A 104-week dermal carcinogenicity study was performed in mice with tacrolimus ointment (0.03% - 3%), equivalent to tacrolimus doses of 1.1-118 mg/kg/day or 3.3-354 mg/m2/day. In the study, the incidence of skin tumors was minimal and the topical application of tacrolimus was not associated with skin tumor formation under ambient room lighting. However, a statistically significant elevation in the incidence of pleomorphic lymphoma in high dose male (25/50) and female animals (27/50) and in the incidence of undifferentiated lymphoma in high dose female animals (13/50) was noted in the mouse dermal carcinogenicity study. Lymphomas were noted in the mouse dermal carcinogenicity study at a daily dose of 3.5 mg/kg (0.1% tacrolimus ointment) (26X MRHD based on AUC comparisons). No drug-related tumors were noted in the mouse dermal carcinogenicity study at a daily dose of 1.1 mg/kg (0.03% tacrolimus ointment) (10X MRHD based on AUC comparisons).
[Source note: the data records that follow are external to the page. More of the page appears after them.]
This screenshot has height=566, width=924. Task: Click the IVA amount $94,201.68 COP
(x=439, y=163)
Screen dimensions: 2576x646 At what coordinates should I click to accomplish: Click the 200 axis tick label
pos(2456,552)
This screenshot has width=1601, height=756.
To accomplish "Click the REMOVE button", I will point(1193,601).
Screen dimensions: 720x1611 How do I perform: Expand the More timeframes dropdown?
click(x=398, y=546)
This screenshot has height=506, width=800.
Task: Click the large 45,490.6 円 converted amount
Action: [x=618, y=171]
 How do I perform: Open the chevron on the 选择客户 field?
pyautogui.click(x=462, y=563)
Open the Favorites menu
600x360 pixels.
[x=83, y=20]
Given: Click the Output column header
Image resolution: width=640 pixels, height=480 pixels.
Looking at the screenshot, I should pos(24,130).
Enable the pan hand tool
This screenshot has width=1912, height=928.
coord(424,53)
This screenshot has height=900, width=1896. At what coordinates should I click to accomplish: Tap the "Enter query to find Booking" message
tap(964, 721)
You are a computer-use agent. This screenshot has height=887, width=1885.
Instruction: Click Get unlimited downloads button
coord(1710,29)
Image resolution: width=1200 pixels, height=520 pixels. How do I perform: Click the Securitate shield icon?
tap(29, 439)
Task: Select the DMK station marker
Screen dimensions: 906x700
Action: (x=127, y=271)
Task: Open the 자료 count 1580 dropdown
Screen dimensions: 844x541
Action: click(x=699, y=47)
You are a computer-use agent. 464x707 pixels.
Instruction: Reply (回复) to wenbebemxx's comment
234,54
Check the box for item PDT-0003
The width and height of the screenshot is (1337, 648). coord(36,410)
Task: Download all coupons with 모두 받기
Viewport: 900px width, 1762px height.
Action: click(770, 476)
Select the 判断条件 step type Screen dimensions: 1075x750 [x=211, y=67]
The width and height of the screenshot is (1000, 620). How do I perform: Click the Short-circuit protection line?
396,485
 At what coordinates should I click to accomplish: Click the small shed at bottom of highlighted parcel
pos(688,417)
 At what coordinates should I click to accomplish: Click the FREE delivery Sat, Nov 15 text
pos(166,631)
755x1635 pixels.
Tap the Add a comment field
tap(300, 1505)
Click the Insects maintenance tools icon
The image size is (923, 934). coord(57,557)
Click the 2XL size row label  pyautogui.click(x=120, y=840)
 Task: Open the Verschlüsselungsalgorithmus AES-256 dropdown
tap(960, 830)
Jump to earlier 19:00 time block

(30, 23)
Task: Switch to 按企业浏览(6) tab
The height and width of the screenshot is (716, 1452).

In a 52-week photocarcinogenicity study, the median time to onset of skin tumor formation was decreased in hairless mice following chronic topical dosing with concurrent exposure to UV radiation (40 weeks of treatment followed by 12 weeks of observation) with tacrolimus ointment at ≥0.1% tacrolimus.
Reproductive toxicology studies were not performed with topical tacrolimus. In studies of oral tacrolimus no impairment of fertility was seen in male and female rats. Tacrolimus, given orally at 1.0 mg/kg (0.12X MRHD based on body surface area [BSA]) to male and female rats, prior to and during mating, as well as to dams during gestation and lactation, was associated with embryolethality and with adverse effects on female reproduction. Effects on female reproductive function (parturition) and embryolethal effects were indicated by a higher rate of pre-implantation loss and increased numbers of undelivered and nonviable pups. When given at 3.2 mg/kg (0.43X MRHD based on BSA), tacrolimus was associated with maternal and paternal toxicity as well as reproductive toxicity including marked adverse effects on estrus cycles, parturition, pup viability, and pup malformations.
PROTOPIC Ointment is not indicated for children less than 2 years of age.
Only the lower concentration, 0.03%, of PROTOPIC Ointment is recommended for use as a second-line therapy for short-term and non-continuous chronic treatment of moderate to severe atopic dermatitis in non-immunocompromised children 2 to 15 years of age who have failed to respond adequately to other topical prescription treatments for atopic dermatitis, or when those treatments are not advisable.
The long-term safety and effects of PROTOPIC Ointment on the developing immune system are unknown (see boxed WARNING, WARNINGS and INDICATIONS AND USAGE).
Four studies were conducted involving a total of about 4,400 patients 2-15 years of age: one 12-week randomized vehicle-controlled study and three open-label safety studies of one to three years duration. About 2,500 of these patients were 2 to 6 years of age.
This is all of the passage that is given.